Jepang Melihat Potensi Pengembangan Tanaman Bunga Indonesia

Pe­merintah Indonesia harus meng­ubah cara melihat pengembang­an tanaman bunga atau flori­kultura yang semata-mata hanya sebagai kesibukan pedagang ta­naman. Jepang diam-diam me­lihat potensi florikultura Indo­nesia yang sesungguhnya memiliki ni­lai tambah tinggi dibandingkan dengan tanaman pangan.



Demikian diungkapkan Ketua Umum Asosiasi Bunga Indonesia (Asbindo) Karen Tambayong di Jakarta, Selasa (14/9). Di Indo­nesia, potensi florikultura sudah dimasukkan dalam komoditas hortikultura.



Beberapa waktu lalu, Asbindo menerima kedatangan sejumlah peneliti Jepang, antara lain In­struktur Senior Chiba Prefecture Inba Agriculture and Forestry Promotion Center Kotake Hi­saku, Prof. Holticultural Plant Production and Physiology Gifu University Hirokazu Fukui, dan Presiden/CEO Lida Green Co Ltd Hisatoslii Iida.



Karen mengatakan, "Sejumlah pencinta sekaligus peneliti ta­naman Jepang diam-diam sudah melakukan studi adanya peluang nilai tambah dari florikultura di Indonesia. Mereka bukan men­cari peluang, tetapi justru sudah melihat adanya peluang besar yang masih dipandang sebelah mata oleh bangsa Indonesia."



Di Jawa saja, menurut Karen, total lahan potensial seluas 9,1 juta hektar, yang terbagi sekitar 4,3 juta ha lahan padi dan sekitar 4,8 juta ha untuk lahan nonpadi. Akses kepemilikan lahan hanya 0,25 ha per orang, sedangkan standarnya 2 ha per orang.



Karen mengatakan, nilai ekonomi padi hanya Rp 10 juta per ha. Padahal, kalau petani dido­rong memperkuat florikultura, nilai ekonomi dari bunga krisan bisa Rp 200 juta per ha.

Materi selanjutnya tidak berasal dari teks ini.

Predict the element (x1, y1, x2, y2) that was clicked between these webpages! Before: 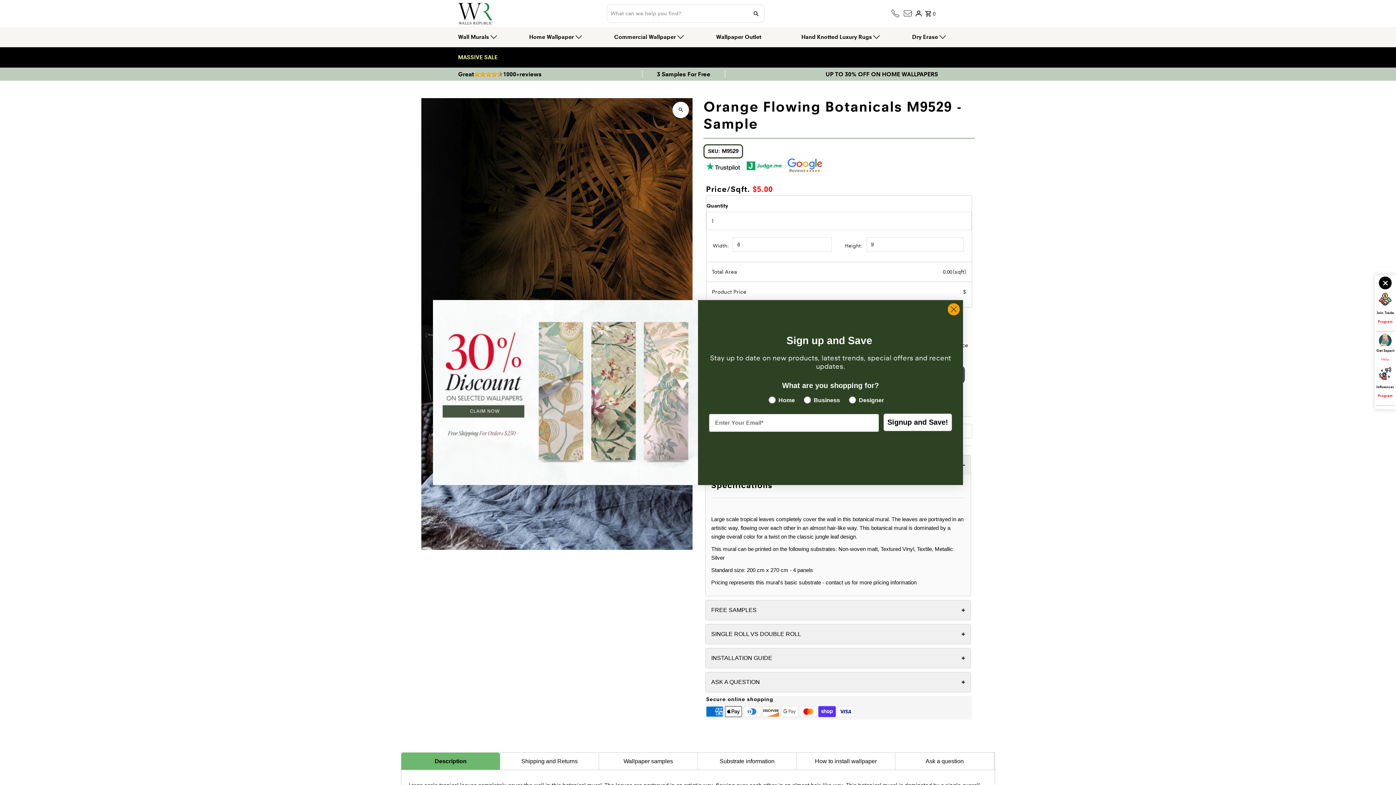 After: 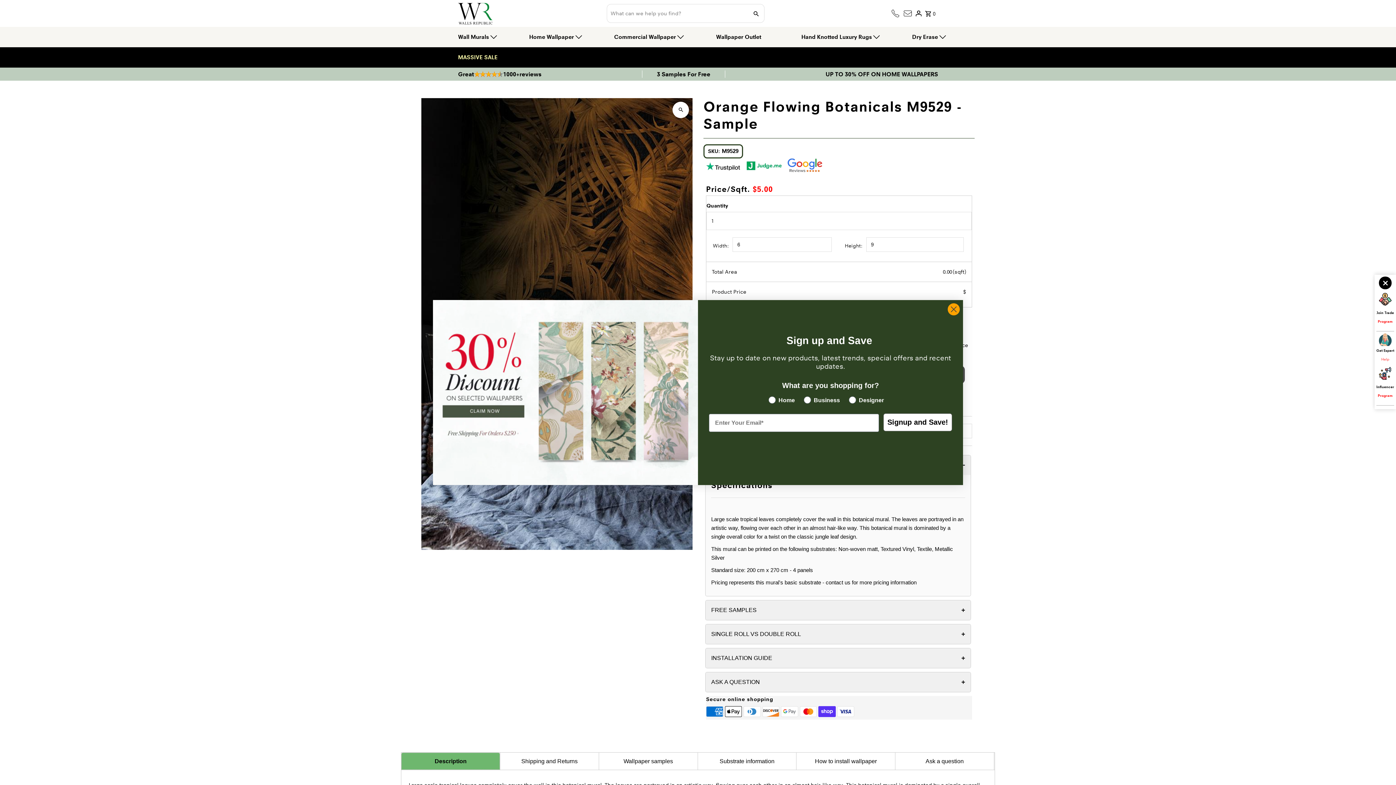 Action: bbox: (401, 753, 500, 770) label: Description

Pemerintah semestinya men­dorong florikultura karena pe­ngembangan florikultura mampu mendapatkan lapangan kerja, me­ningkatkan pendapatan dan ke­mampuan petani, kesetaraan gender, industri kreatif, serta memberikan kontribusi pada produk domestik bruto.



Tahun 2008, perkembangan florikultura pada perdagangan dunia mencapai 90 miliar dollar AS. Pertumbuhan industri flo­rikultura 6 - 9 persen.



India, misalnya, nilai ekspor florikultura dengan lahan seluas 103.000 ha bisa mencapai 83,67 juta dollar AS. Kenya dengan la­han 2.000 ha bisa menghasilkan nilai ekspor 350 juta dollar AS. Etiopia dengan 2.000 ha meng­hasilkan nilai ekspor 112 juta dol­lar AS. Sementara Indonesia baru memanfaatkan 100 ha dengan nilai ekspor 19 juta dollar AS.



Ketua Dewan Hortikultura Nasional Benny Kusbini menga­takan bahwa Jepang sudah mulai melirik Indonesia sebagai negara yang sangat po­tensial. Berbagai bibit tanaman yang tentunya sudah melalui proses penelitian akan dikem­bangkan di Indonesia untuk me­menuhi pasar ekspor. Ini mem­butuhkan dukungan serius pe­merintah.